On walking into the space I was reminded immediately of Clark’s sublime governing aesthetic sensibilities, where placement is always of a particular concern. Circumnavigating the walls about a hundred black and white photographically printed images run horizontally around the chamber, suggestive of an oversized analogue film strip. At first glance this encodes the potential of a sequentially linear narrative, but Clark rightly eschews this obvious route. Instead he offers up a fragmented and temporal structure, where images act like obliquely teasing vignettes capturing fleeting aspects of passing moments, offering glimpses, but never the whole.
Surrounded by a field of deep rich black, images appear like angled screen shots of a cinema projection, or like approximations of photographic negatives, exposed by a darkroom enlarger. A forensic trace is laid and viewing becomes a game of anticipation and speculation. This strategy of ambiguity is core to the success of the work. There are glimpses of woody enclaves, and landscapes which hover in association between waterside reflections or fog enshrouded places. There is an aerial crowd scene of sunbathers, laying on a beach which at first glance has rather more ghastly connotations. An image of a white trouser leg with a bare foot, seems like a flickering candle against the black background. A shadowing figure shape ascends a staircase.
The exact origin of most of the images is not evident, and the ‘establishment shot’ is never used. Holistically they create a sense of time past, of a deep unfathomable longing and of an intriguingly enriching melancholy. Individually each picture stands as a resolved work, but resists simplistic interpretation. As pictures they whisper to, rather than shout at the viewer. But when you string them together, the lyrical and poetic depth of the project gathers to a symphonic gusto.
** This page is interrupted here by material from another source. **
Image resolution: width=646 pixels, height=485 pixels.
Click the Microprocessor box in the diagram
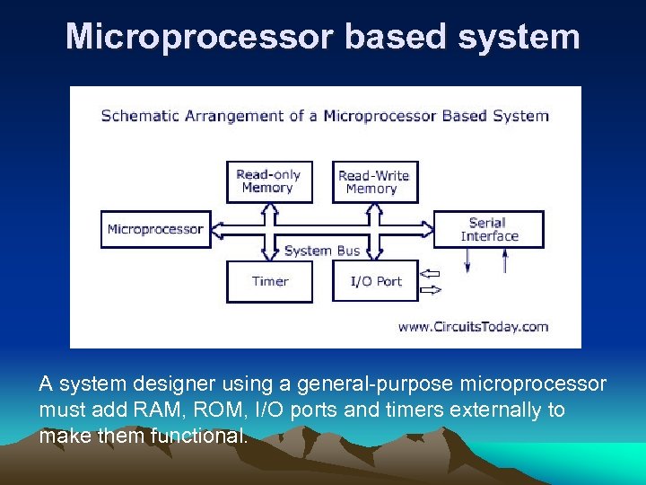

As a viewer I am reminded of being on a train passing through the suburbs on dark winters night. Like that experience, one gets glances and views into many worlds and places you will probably never know. It leaves you with what I can only describe as a comforting kind of emptiness, one that is deeply nourishing and one which lingers long in your pysche.
THAT FARAWAY LOOK is not a neatly packaged or signposted product, unlike much of the art currently circulating, but is a far more complex, sensual and sophisticated affair, and like all the better things life has to offer, is not easily translated into a simplistic form, for the ease of lazy consumption.